Output the lines of the listing below exactly, starting at the line containing "You are a computer-use agent. 784x532 pixels." and stopping after the last line, with any pictures dropped.

--------------------------------------------------

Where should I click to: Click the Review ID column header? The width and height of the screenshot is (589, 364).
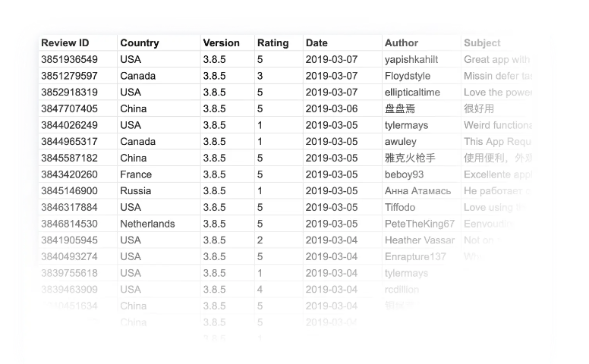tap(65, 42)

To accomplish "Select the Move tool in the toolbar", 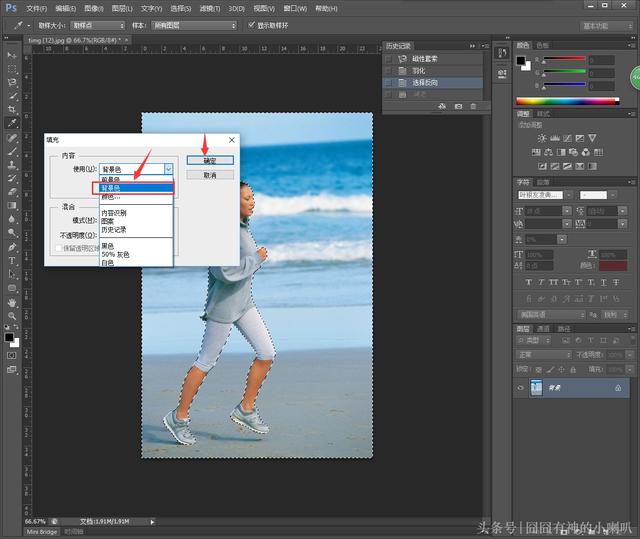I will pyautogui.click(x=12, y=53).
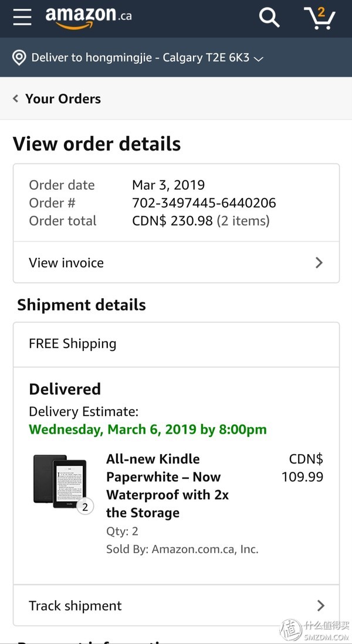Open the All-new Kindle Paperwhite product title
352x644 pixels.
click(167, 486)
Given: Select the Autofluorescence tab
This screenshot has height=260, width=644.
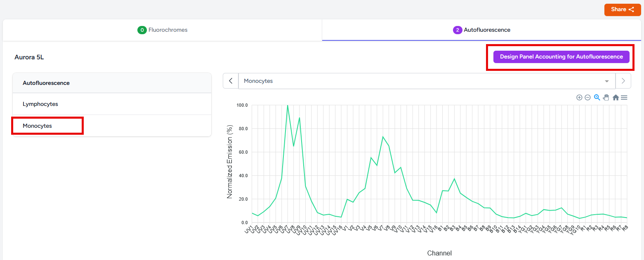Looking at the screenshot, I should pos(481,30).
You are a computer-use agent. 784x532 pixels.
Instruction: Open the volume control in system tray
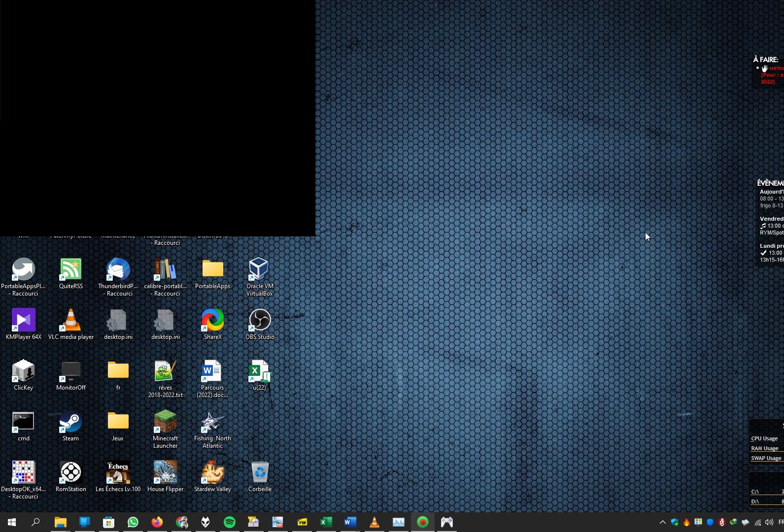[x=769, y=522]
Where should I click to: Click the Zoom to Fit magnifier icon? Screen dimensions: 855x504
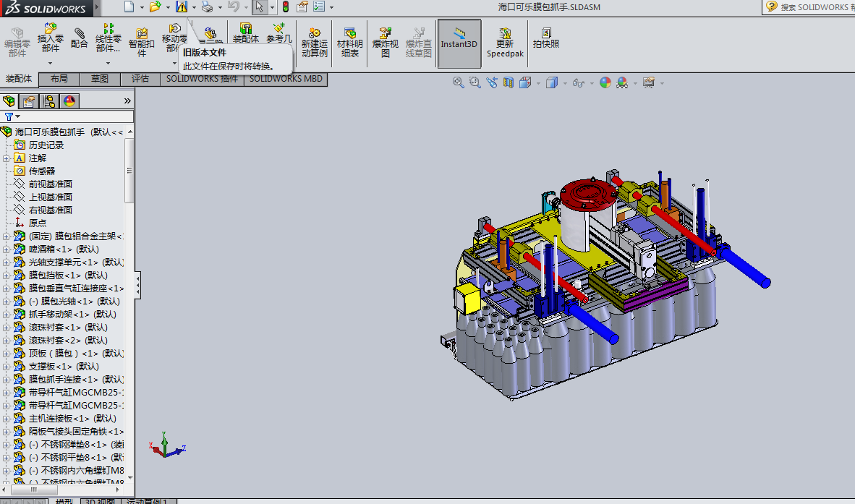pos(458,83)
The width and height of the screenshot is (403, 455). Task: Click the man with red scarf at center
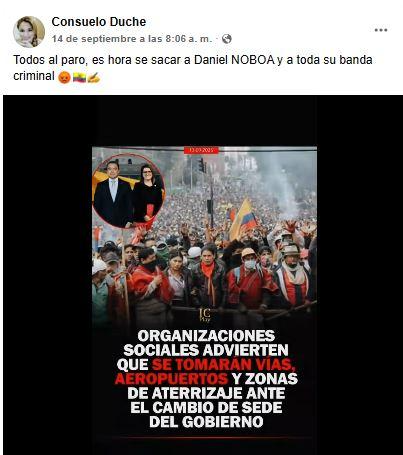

--------------------------------------------------

▶ _Task solution_
You are a computer-use agent. 784x532 pixels.
Instruction: Open the volume control in system tray
[x=769, y=522]
Where should I click to: Click the Zoom to Fit magnifier icon? Screen dimensions: 855x504
pos(458,83)
The width and height of the screenshot is (403, 455). Task: Click the man with red scarf at center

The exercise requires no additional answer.